Students in Sewing 8 had one project in order to pass the course. We had to make a top. I still remember it - Butterick pattern #497889. The picture on the outside of the pattern was beautiful. A lovely blouse with puffed sleeves, a pleated front and slits up the side. “How hard could this be?” I remember thinking. We had six weeks to make the blouse. Unfortunately, I hadn't banked on the fact that it would take me five weeks to thread the needle.

Miss Henderson had a strict policy never to accept a late project. I remember sitting there seeing all the other girls submitting their beautifully made tops. Some had even begun making matching pants, coats and purses in all the time left over. My heart was sinking. Then the panic started to build. I had never failed a class before and, given my progress, I was beginning to think this might be a possibility. I tried everything I could to make the material look like the picture on the outside of the pattern but to no avail. Hours before the submission time, I still had mangled bits of fabric sitting before me. Then, desperation hit. Seeing some glue and a stapler on Miss Henderson’s desk, I borrowed it when she was out of the room. In no time, I had created my masterpiece. I am not sure why I didn’t think that Miss Henderson wouldn’t be impressed with the entire row of staples holding the fabric together and the smeared gobs of glue on the front, but in my mind, this blouse was beautiful. I even had a notion that Miss Henderson would look at it and give me extra marks for “Most creative construction” and “Best use of avant garde means of design”. I pictured myself in Paris or Milan creating new trends with a stapler and a bottle of crazy glue. I saw people giving me a standing ovation as my designs marched down the catwalk during fashion week in New York.  I envisioned big name celebrities like Nicole Kidman and Hilary Swank on the red carpet at the Oscars commenting that their gowns were indeed a Maggie original.  The crowds were cheering.  Fans were screaming my name.  Bootleggers were selling knockoffs of my work out of back alleys.

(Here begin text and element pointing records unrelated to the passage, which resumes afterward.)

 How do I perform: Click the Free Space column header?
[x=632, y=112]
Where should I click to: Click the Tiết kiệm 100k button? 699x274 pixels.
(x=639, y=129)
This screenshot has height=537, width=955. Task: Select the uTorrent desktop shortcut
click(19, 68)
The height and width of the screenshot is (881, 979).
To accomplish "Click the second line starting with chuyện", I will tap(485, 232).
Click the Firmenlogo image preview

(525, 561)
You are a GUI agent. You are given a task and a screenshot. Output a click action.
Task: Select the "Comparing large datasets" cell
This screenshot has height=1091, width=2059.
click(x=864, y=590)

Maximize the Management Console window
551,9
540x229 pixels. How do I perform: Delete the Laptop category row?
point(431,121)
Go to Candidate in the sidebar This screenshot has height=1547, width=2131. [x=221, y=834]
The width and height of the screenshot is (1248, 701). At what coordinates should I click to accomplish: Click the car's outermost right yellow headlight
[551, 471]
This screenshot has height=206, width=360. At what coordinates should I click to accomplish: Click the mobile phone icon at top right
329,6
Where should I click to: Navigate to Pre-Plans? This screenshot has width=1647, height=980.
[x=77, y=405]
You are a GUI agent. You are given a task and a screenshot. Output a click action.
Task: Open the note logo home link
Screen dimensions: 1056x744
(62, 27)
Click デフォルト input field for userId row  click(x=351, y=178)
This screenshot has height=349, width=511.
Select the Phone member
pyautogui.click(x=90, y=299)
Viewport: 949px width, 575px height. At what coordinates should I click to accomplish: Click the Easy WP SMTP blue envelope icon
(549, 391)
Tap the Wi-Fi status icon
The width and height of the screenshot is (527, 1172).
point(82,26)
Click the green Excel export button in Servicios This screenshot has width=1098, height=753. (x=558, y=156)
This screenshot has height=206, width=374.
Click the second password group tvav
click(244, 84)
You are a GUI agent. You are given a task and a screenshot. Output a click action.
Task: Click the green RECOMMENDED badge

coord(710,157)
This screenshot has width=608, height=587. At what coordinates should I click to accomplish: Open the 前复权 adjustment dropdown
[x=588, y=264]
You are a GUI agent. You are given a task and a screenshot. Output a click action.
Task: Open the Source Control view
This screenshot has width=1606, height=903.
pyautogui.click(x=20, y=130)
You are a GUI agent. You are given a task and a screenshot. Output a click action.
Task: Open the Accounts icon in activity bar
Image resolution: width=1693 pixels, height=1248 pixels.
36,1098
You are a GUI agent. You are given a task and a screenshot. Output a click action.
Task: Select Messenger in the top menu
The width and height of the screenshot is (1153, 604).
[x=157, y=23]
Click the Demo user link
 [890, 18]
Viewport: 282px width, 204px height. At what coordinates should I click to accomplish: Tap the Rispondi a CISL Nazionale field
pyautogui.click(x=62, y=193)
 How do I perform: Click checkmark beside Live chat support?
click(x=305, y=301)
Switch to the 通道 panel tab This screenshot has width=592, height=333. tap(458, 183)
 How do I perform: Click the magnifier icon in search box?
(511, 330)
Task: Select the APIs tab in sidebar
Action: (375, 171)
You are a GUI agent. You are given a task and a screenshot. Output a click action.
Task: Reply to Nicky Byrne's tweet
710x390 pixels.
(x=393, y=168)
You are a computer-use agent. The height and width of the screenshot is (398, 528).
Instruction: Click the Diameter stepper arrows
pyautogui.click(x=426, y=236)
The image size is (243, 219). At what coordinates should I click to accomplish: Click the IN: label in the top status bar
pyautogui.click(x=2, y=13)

Pop! That is the sound of my bubble bursting.  The next day, I received my feedback on my project. “An ‘F’!!?” I shrieked. Apparently, Miss Henderson actually wanted to see sewing as part of a Sewing 8 project. Luckily, my parents had a sense of humour about it, even if my grandmother didn’t. That year, my report card had 5 “A”s and 1 “F”. I have never picked up a needle and thread since…I do, however, use a stapler and glue on a regular basis.   They, unfortunately, do not work well on buttons.